Did you ever solve this one? I have an SWF with the same error. As you say, this is a problem with the small battery that powers the backup memory which retains the machine state in the event of a power failure. Not an issue unless you actually have a power failure, so it's not a problem 99% of the time.

I haven't had a look inside but typically with consumer electronics this is a small button-cell/watch type battery attached to the motherboard, should be easy to identify.

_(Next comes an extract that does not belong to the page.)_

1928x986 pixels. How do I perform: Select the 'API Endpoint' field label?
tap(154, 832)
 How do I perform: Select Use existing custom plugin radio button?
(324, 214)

I will get around to doing my own investigation at some point, but I was just wondering if you had any success yourself?

Thanks,
Seb.


----------



## jjrmace43 (Jul 11, 2011)

I have expreienced the Error Code 704. I had just finished a design and the next evening, I tried to start my machine. Instead of beeping and flashing the panel lights, it sounds like a slow burp and the panel lights did not flash. I had proceeded to change out the Motherboard battery since it was directly soldered to the Motherboard. I replaced it with a battery holder and the same Mfr part number (2032). At first the machine fired up as before, but it displayed the "704" error code. It asked to press the Set key and I did. Nothing happened. So I thought I connected the keypad to the wrong connector, but that wasn't the case. I turned off the machine and started it back up again. Now it just gives me the slow burp and "Loading System..." message. I do think it's the Motherboard and I'm afraid the cost of repair will be enormous. Any takers???


----------



## Olvert Ortega (Oct 26, 2009)

I just had a this problem with my SWF machine and talked wth a technician... seems that the only option is to change the battery but not just that... also a Chip has to be changed... don't know how much the price will be because the machine even tough was bought used ... still in warranty from reseller.. But I can say that at least 300 USD needs to be spent when this fails.
And the machine will not load the program because maybe it was ereased when the battery died!...


----------



## reespencer67 (Mar 31, 2014)

Raul, 
Did you ever get this problem fixed? I am getting this error now.
Thanks,
Maria


----------



## kokgi (Jun 3, 2008)

I have 1204 SWF. It gives the same massage,when start machine.I have put floppy disk in disk drive. Than have to press "SET" button. It starts.


----------



## xstitcher (May 5, 2014)

I got error code 704 today and was wondering if you could share your fix to it please??? Thanks!


----------



## CAE IOWA (Jul 23, 2021)

We are having the same code and we tried to replace the motherboard and to I/O board and StitchIt Int'l could not get our machine to upload the system. We sent our computer screen to them and they said it worked down there and they could not figure out why it will not work here. All the board cost together was $7000, so we sent them back since they did not fix the machine.


----------